7. En troisième lieu, il ne ressort d'aucune pièce du dossier que Mme D aurait demandé son admission au séjour sur le fondement des articles L. 423-23 et L. 435-1 du code de l'entrée et du séjour des étrangers et du droit d'asile, ni que la préfète de la Gironde ait examiné d'elle-même la possibilité de sa régularisation à ce titre. Le moyen tiré de la méconnaissance de ces dispositions est, par suite, inopérant et ne peut être accueilli.

8. En dernier lieu, compte tenu des éléments relatifs à la communauté de vie de Mme D avec son compagnon, avec lequel elle vit depuis 2021 alors que l'enfant déclaré commun est né le 1er mai 2019, et qu'il n'est pas justifié des relations que M. A E entretiendrait avec son fils, ni en tout état de cause avec le fils de la requérante né en novembre 2016, le moyen tiré de la méconnaissance de l'article 3-1 de la convention internationale relative aux droits de l'enfant doit être écarté.

En ce qui concerne la décision portant obligation de quitter le territoire français :

9. En premier lieu, il résulte de ce qui précède que Mme D qu'en refusant à l'intéressée la délivrance d'un titre de séjour le préfet de la Gironde n'a pas entaché sa décision d'illégalité. Par suite le moyen tiré de ce que la décision d'éloignement est privée de base légale doit être écarté.

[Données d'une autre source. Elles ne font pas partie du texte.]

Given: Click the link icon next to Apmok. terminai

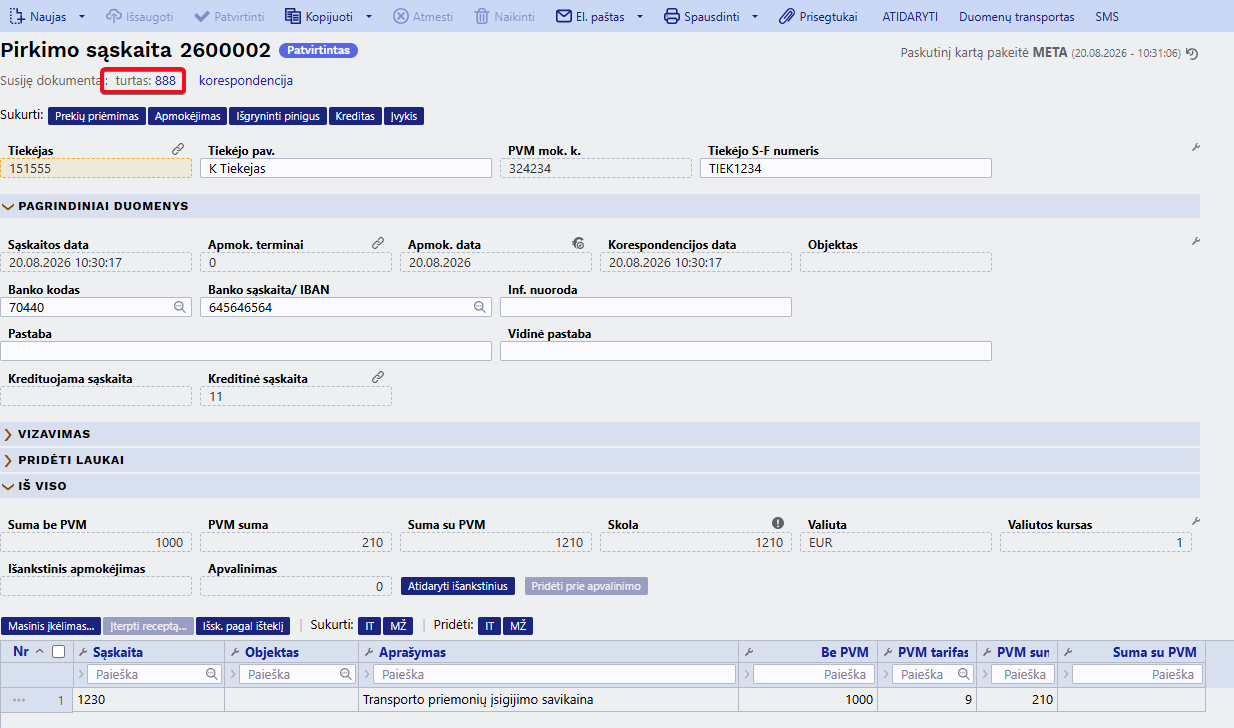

10. En second lieu, pour les mêmes motifs que ceux exposés aux points 8 et 11 les moyens tirés de ce que la décision d'éloignement méconnaîtrait l'article 8 de la convention européenne de sauvegarde des droits de l'homme et des libertés fondamentales et l'article 3-1 de la convention internationale des droits de l'enfant et qu'elle serait entachée d'une erreur manifeste dans l'appréciation de ses conséquences sur la situation personnelle de Mme D ne peuvent qu'être écartés.

En ce qui concerne la décision fixant le pays de destination :

11. Enfin si Mme D invoque la méconnaissance des dispositions de l'article L. 721-4 du code de l'entrée et du séjour des étrangers et du droit d'asile, elle n'assortit son moyen d'aucune précision permettant d'en apprécier le bien-fondé. Par suite, le moyen tiré de la méconnaissance de l'article L. 721-4 du code de l'entrée et du séjour des étrangers et du droit d'asile doit être écarté.

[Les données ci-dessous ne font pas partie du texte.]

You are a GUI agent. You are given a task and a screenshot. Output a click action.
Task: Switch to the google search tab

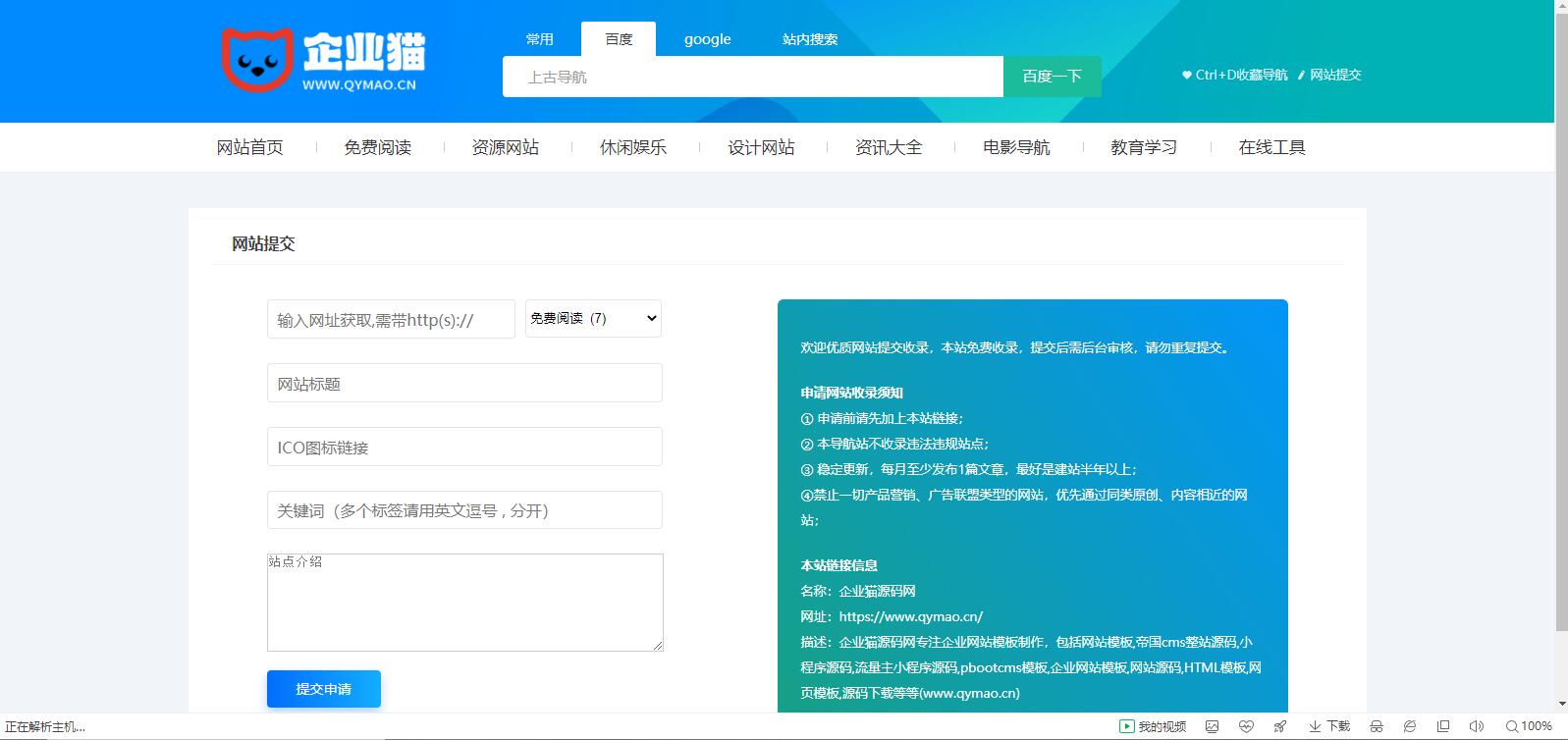coord(707,39)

12. Il résulte de tout ce qui précède que Mme D n'est pas fondée à soutenir que c'est à tort que, par le jugement attaqué, le tribunal administratif de Bordeaux a rejeté sa demande d'annulation de l'arrêté en litige. Par voie de conséquence ses conclusions à fin d'injonction et de versement d'une somme en application de l'article L. 761-1 du code de justice administrative doivent être rejetées.

DECIDE :

Article 1er : La requête de Mme D est rejetée.

Article 2 : Le présent arrêt sera notifié à Mme C D et au ministre de l'intérieur et des outre-mer. Copie en sera délivrée au préfet de la Gironde.

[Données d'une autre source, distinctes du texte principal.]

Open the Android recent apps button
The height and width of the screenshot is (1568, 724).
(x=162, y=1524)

Délibéré après l'audience du 3 juin 2024 à laquelle siégeaient :

Mme Ghislaine Markarian, présidente,

M. Frédéric Faïck, président-assesseur,

Mme Caroline Gaillard, première conseillère.

Rendu public par mise à disposition au greffe, le 9 juillet 2024.

La rapporteure,

Caroline Gaillard

La présidente,

Ghislaine Markarian

La greffière,

Catherine Jussy

La République mande et ordonne au ministre de l'intérieur et des outre-mer, et à tous commissaires de justice à ce requis, en ce qui concerne les voies de droit commun contre les parties privées, de pourvoir à l'exécution de la présente décision.